IRISH ARCHAEOLOGISTS have made an incredible discovery in Cork, having unearthed the foundations of a house from the Neolithic era.
The ancient house is believed to be 5,700 years old, and was likely the home of a family from one of the earliest farming communities to have settled in the south of Ireland.
The house, dating back to approximately 3,700 BC, was unearthed following recent excavations by archaeologists after Cork County Council began two road realignment projects between Mallow and Mitchelstown in north County Cork.
Bronze-age pottery, stone tools and even grain were found at the site where the foundations were discovered, and other excavation sites revealed remnants of other eras-- including sinkholes in which pottery and stone tools were purposely buried, likely due to the belief at the time that the sinkholes were 'portals to the underworld'.

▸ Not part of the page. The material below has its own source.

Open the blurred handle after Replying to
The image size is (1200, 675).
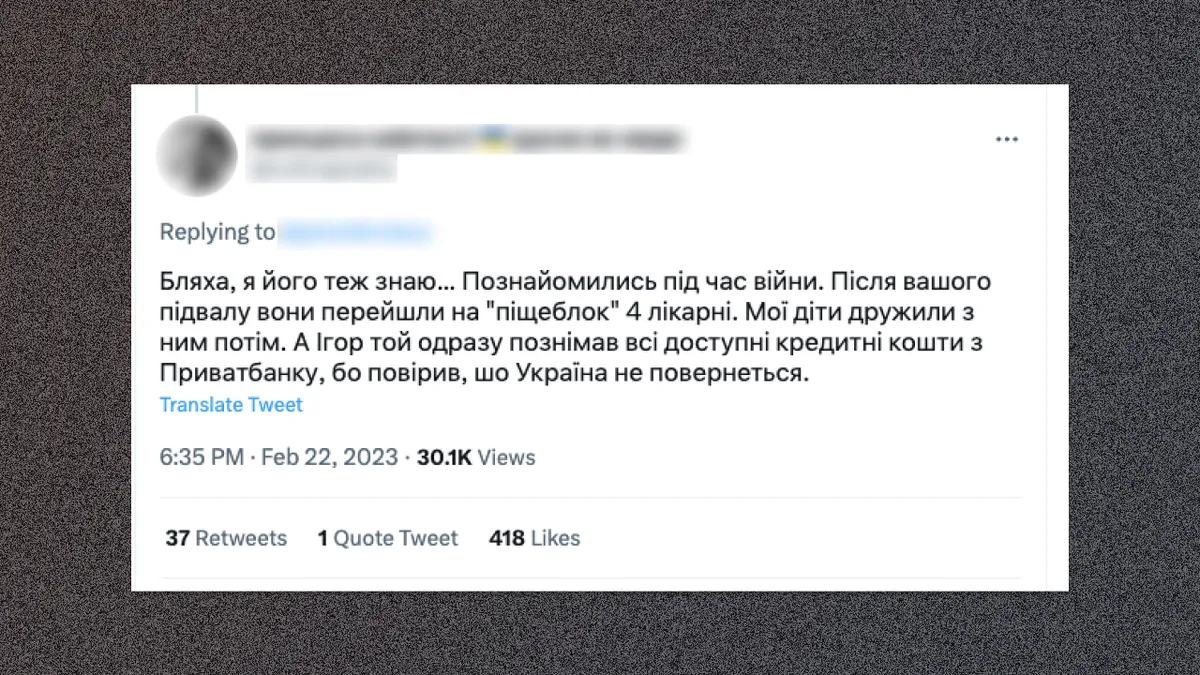click(355, 233)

Remnants from the Iron Age were also discovered in a nearby excavation site, with charcoal pits dating between 266AD through to 1214 AD being unearthed by archaeologists.
The excavations mapped out Irish history from the Neolithic era all the way up to the 17th century, with enclosures, clay pipes and glass also discovered.
The incredible discoveries, led by site excavation directors Edel Tuttle and Graham Hull, have been detailed in full by TII project archaeologist Ken Hanley and Cork County Council archaeologist Ed Lyne.